The CO2 capture process takes place during the production of ethanol and dried distiller grains.

“Carbon dioxide is a natural byproduct of the ethanol process. In our fermentation process, we ferment the corn slurry into beer. That process gives off carbon dioxide,” Homan said.

POET researchers and engineers came up with a process to capture that plant-based CO2.

“We capture it, then we liquefy it, store it and transport as liquid CO2,” Homan said.

Homan said the list of customers for the additional ethanol byproduct spans the country and includes beverage carbonation, food processing, municipal water treatment and fire suppression.

For Homan, one of the exciting parts of the process is gaining another natural, plant-based product from the some 30 billion bushels of corn the plant processes into ethanol each year. POET Portland produces around 90 million gallons of ethanol every year.

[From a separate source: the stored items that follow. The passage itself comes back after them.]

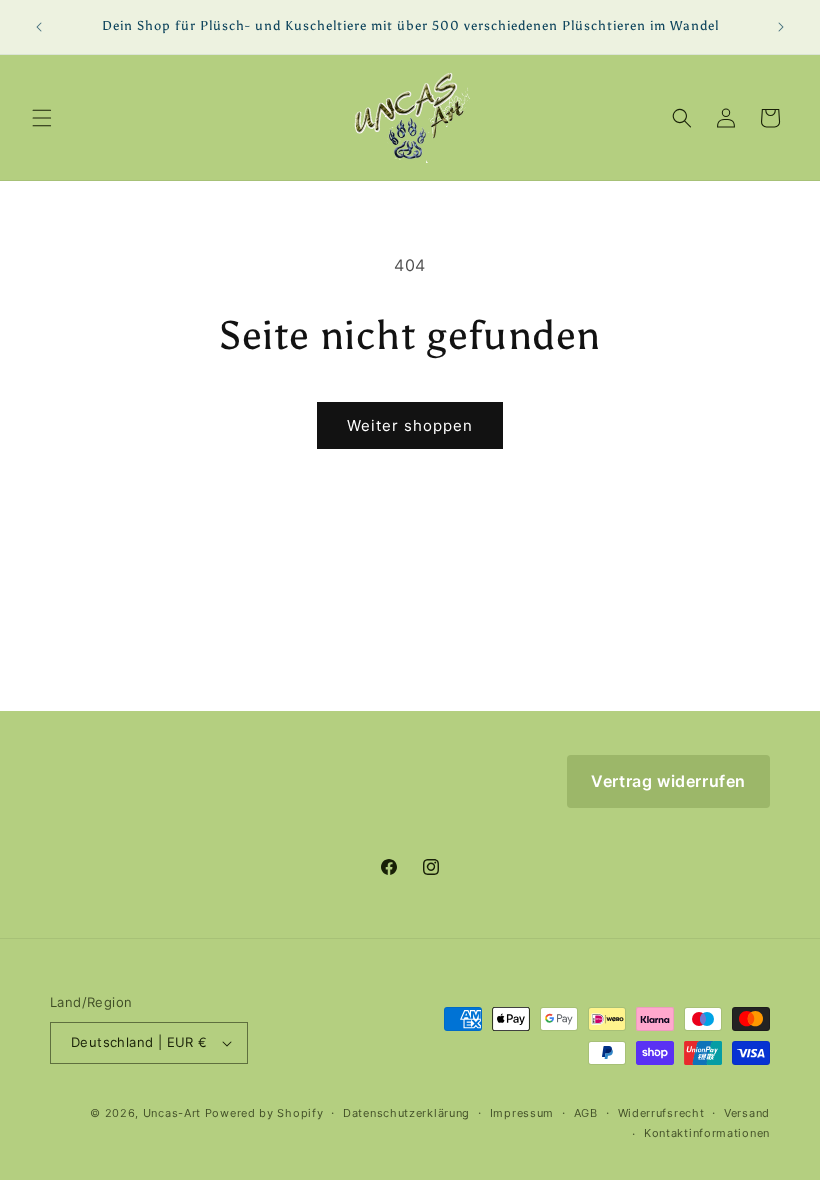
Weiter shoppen (410, 425)
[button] (42, 118)
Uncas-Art (172, 1113)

“It is renewable CO2. It is a natural product of our bioethanol production process. Corn uses CO2 to grow. We bring the corn crop in. We process that and capture the CO2. That makes it renewable and plant based. The ability to get another piece, another product, out of that kernel of corn and to be able to use the entire kernel of corn and capture that carbon, while at the same time improving the environment, is very exciting,” Homan said.